With respect to the HOSPITAL's claim of equitable or promissory estoppel, it is the opinion of this Court that plaintiff has submitted no proof demonstrating that it reasonably and foreseeably relied upon the alleged promise to donate the premises in entering into the lease with DR. SARKIS, or that it has sustained any injury as a result thereof. In fact, the HOSPITAL has failed to show that it did not receive the benefit of its bargain, that it could or would have leased elsewhere or on different or better terms if there was no promise of a donation; or that it detrimentally changed its position in reliance upon the anticipated donation. The same is true for any claim of injury arising out of the doctor's failure to explicitly proclaim his apparent change of heart before the HOSPITAL signed the eight-year lease. Rather, the proof submitted, e.g., the copy of the June 1997 agreement and the subsequent lease, unambiguously indicates that the doctor ultimately did not agree to donate the premises at the end of the lease, and any present attempt by the HOSPITAL to recast the parties' intentions by reference to extrinsic evidence must be disregarded (see e.g. Bethlehem Steel Co. v. Turner Constr. Co., 2 NY2d 456, 460). As for the HOSPITAL's claim that the "promise" of a donation is enforceable as a charitable pledge, it is sufficient to note the HOSPITAL has failed to adduce any evidence that it [*5]incurred any liability or suffered a detriment based on the purported pledge, and the mere fact that it paid rent to DR. SARKIS pursuant to the terms of the lease, does not, by itself, support any such claim.[FN1]

Finally, with respect to the HOSPITAL's argument that it retains a viable cause of action for money damages predicated on breach of contract, it must be noted that it has already been determined in the context of its cause of action for specific performance that DR. SARKIS is not in breach of the parties' agreement as merged into the December lease. Accordingly, the HOSPITAL's alternative cause of action for money damages based on the doctor's alleged breach of that same contract must also be dismissed.

The HOSPITAL having failed to offer any evidence raising a material issue of fact in opposition to the doctor's prima facie showing in support of dismissal (see Prudential Wykagl/Rittenberg Realty v. Calabria-Maher, 1 AD3d 422), his motion for summary judgment is granted (see Zuckerman v. City of New York, 49 NY2d at 562).

On this basis, the Court need not consider any further issue.

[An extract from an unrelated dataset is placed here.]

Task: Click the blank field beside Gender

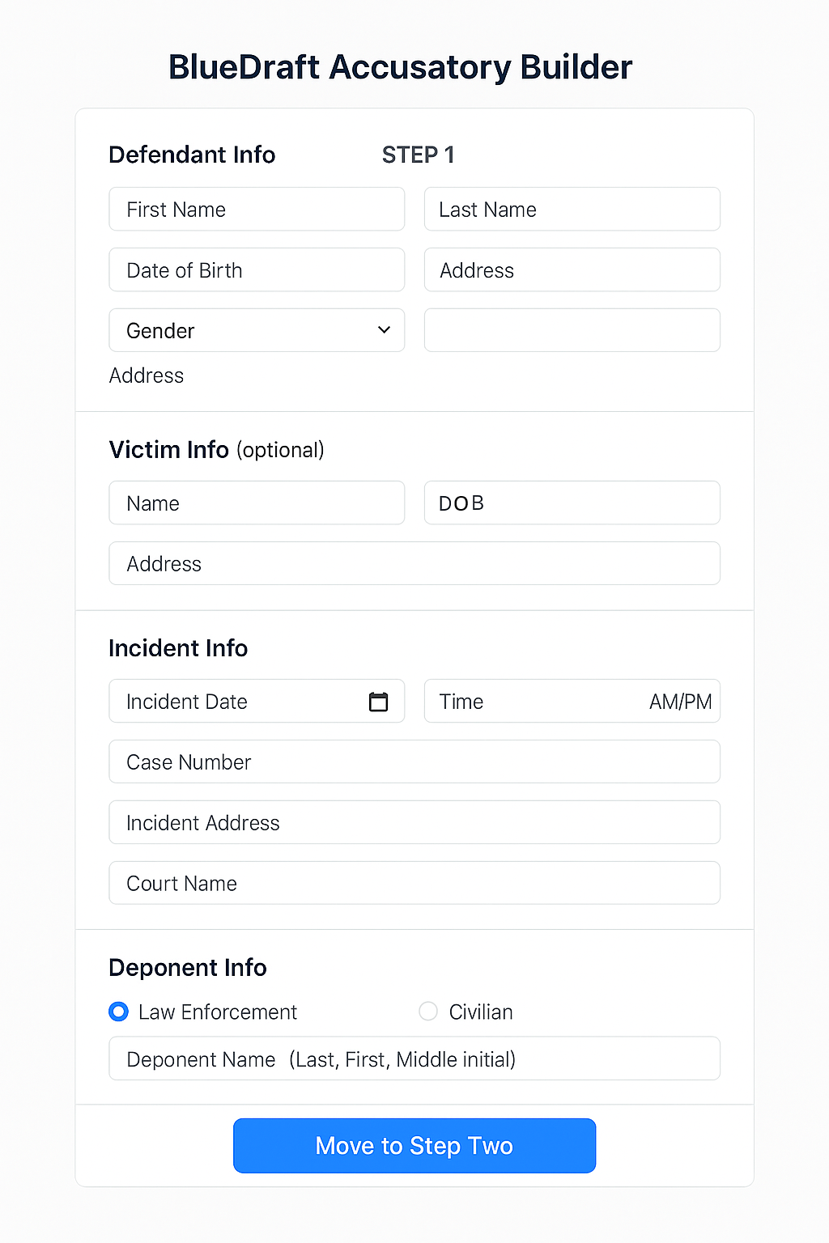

Accordingly, it is hereby:

ORDERED that the motion for summary judgment by defendant ESHMAIL M. SARKIS, d/b/a ESHMAIL M. SARKIS, M.D., P.C. is granted, and the complaint is dismissed; and it is further

ORDERED that the Clerk enter judgment accordingly.

E N T E R,

____________

Dated: May 10,2006 J.S.C. Footnotes

Footnote 1: By a parity of reasoning, plaintiff's request for leave to amend the complaint to assert a cause of action for unjust enrichment is without support on the present state of the record (see generally Unclaimed Prop. Recovery Serv. v. Chase Manhattan Bank, 25 AD3d 688; Sergeants Benevolent Assn Annuity Fund v. Renck, 19 AD3d 107).